[Screen grounding examples]
====================

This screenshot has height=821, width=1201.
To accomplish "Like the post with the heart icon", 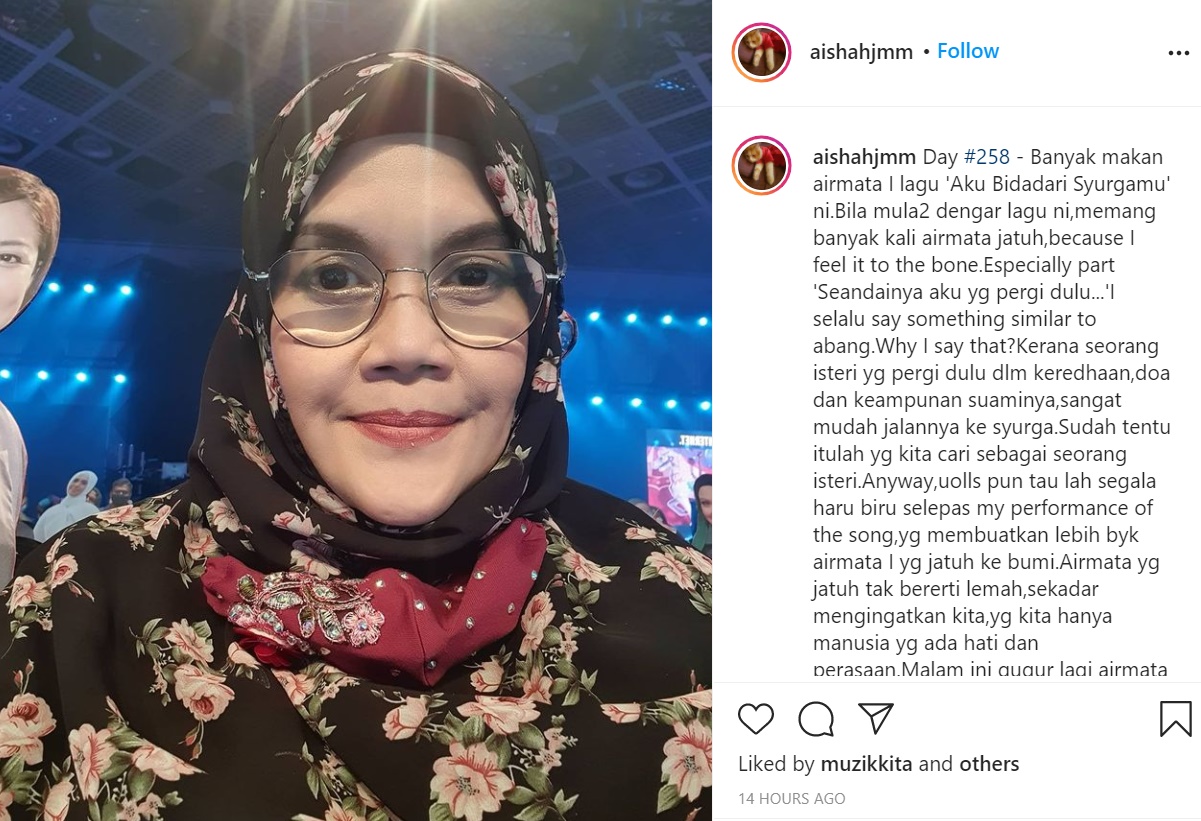I will (756, 718).
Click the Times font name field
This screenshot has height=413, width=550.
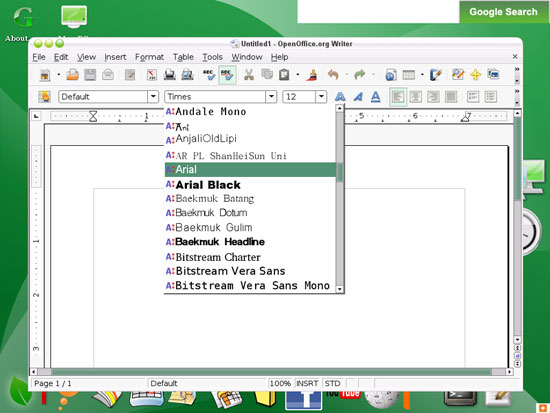tap(215, 97)
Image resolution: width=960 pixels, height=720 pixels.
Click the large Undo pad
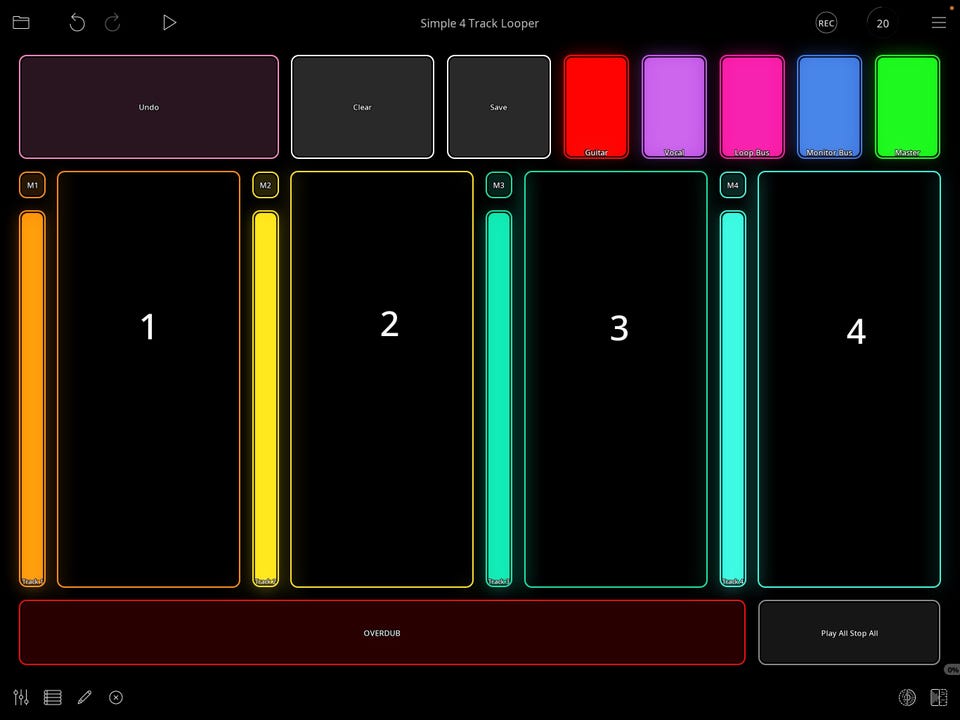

====================

TASK TO CARRY OUT:
From the records, pull out every line that contains the string "height", matching its case exactly.

FULL SOLUTION:
This screenshot has height=821, width=1201.
This screenshot has height=413, width=550.
Image resolution: width=960 pixels, height=720 pixels.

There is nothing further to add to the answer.